While performing some firmware updates on my vSAN enabled hosts, we noticed some vSAN related alarms firing off. The one in particular that was bothering me was the Network Health – vSAN Cluster Partition. Why? Well, let’s take a look at what that means.

All vSAN hosts should be able to communicate metadata updates over both multicast and unicast (strictly unicast as of vSAN 6.6). If hosts are unable to communicate between each other, the cluster will be split into multiple network partitions. This can make vSAN objects unavailable until the misconfiguration is resolved.

The first step is to rule out networking. I ran a vmkping to/from my partitioned host over the vSAN vmkernel port:

vmkping -I vmk5 -s 8192 -d 10.112.23.15

The -I specifics the interface we’re using. In my case, vSAN is using vmkernel port vmk5. The -s specifies the packet size. Since I’m using jumbo frames, I set it to 8192. And the -d states to disable fragmentation.

No errors with networking. Time for a VMware support ticket!

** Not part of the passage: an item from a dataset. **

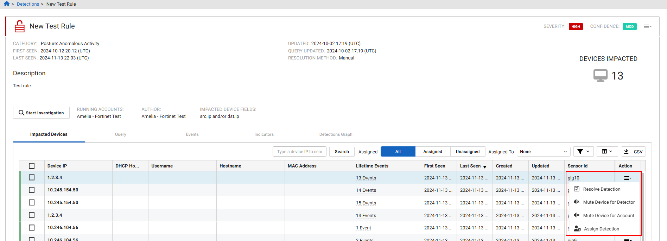Image resolution: width=667 pixels, height=241 pixels.
Task: Select checkbox for row with 14 Events
Action: [x=32, y=190]
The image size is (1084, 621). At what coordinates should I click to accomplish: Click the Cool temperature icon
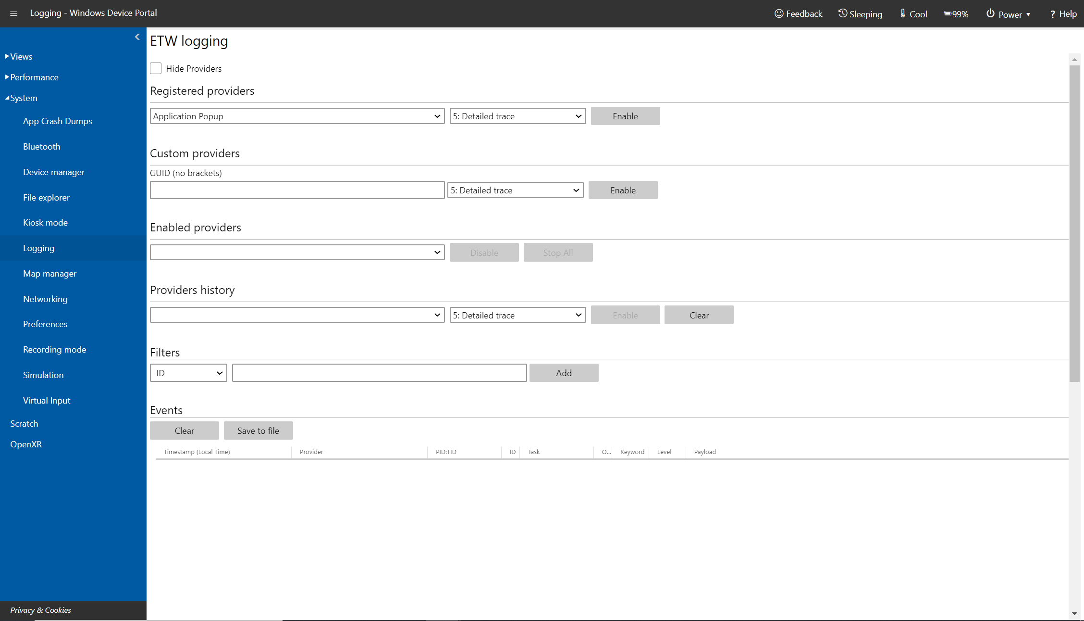pyautogui.click(x=901, y=13)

After some initial troubleshooting, the engineer was able to confirm a network partition with the following command: esxcli vsan cluster get. The Sub-Cluster Member Count did not reflect all hosts in my cluster. Further troubleshooting revealed that we needed to manually rebuild the vSAN Unicast agent list. This is verified with esxcli vsan cluster unicastagent list. You should have an entry for each host in the cluster. If you do not, there’s a problem!

Prep Work

The first step is to gather the node UUID’s, and vSAN vmkernel port IP addresses. So open up an SSH session to every host in the cluster! For the UUID, use cmmds-tool whoami and copy the output into a notepad. Next, gather the vSAN vmerkernel IP with esxcli network ip interface get | grep vmk# (replace with your vmk number), and copy this into a notepad. Rinse and repeat with each host in the cluster. This will let me build my command lists.

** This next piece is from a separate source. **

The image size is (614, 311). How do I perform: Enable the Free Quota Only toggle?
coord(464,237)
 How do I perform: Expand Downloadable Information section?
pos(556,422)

Note: I created two lists. The first contained all of the UUID’s for each host in the cluster (with the exception of the partitioned host). This list will be executed on the partitioned host, which will add every hosts unicastagent to its table. The second list is for the partitioned host only. This list will be executed on every other hosts in the cluster to add the partitioned hosts unicastagent to their tables.

List for Non-Partitioned Hosts:

esxcli vsan cluster unicastagent add -t node -u 931c6ds5-09e2-42fb-b7f4-4994d72b401b -U true -a 10.112.23.15 -p 12321
esxcli vsan cluster unicastagent add -t node -u 931cff25-a54b-40ab-8695-481b42cccc19 -U true -a 10.112.23.16 -p 12321
esxcli vsan cluster unicastagent add -t node -u 931cs325-dfaa-4e27-b38c-65dffb5c03ba -U true -a 10.112.23.17 -p 12321
esxcli vsan cluster unicastagent add -t node -u 931c6ds5-b00a-4231-9ea5-f99106996ac7 -U true -a 10.112.23.18 -p 12321
esxcli vsan cluster unicastagent add -t node -u 931c63fa-64ce-436d-95d2-e49e71f99350 -U true -a 10.112.23.20 -p 12321

List for Partitioned Host:

esxcli vsan cluster unicastagent add -t node -u 931c632d-49e7-4cce-9905-e2f36ccfed87 -U true -a 10.112.23.19 -p 12321

Execution

Prior to executing the commands, we need to stop updates to the vSAN cluster via vCenter. I actually used this command during another blog post.

esxcli-advcfg -s 1 /VSAN/IgnoreClusterMemberListUpdates

Setting this to “1” tells vCenter to stop managing the vSAN cluster. This allows me make changes without being overridden by vCenter.

Now I can execute the command lists on the hosts. Execute each command from the Non-Partitioned Hosts list on the Non-Partitioned hosts. Likewise, do the same for the Partitioned Host.

Once completed, execute esxcli vsan cluster unicastagent list on each host in the cluster again and the correct number of hosts should be listed. Re-enable Cluster member List Updates:

esxcli-advcfg -s 0 /VSAN/IgnoreClusterMemberListUpdates

Validate!

Retest the Skyline Health, and those vSAN alarms should go away!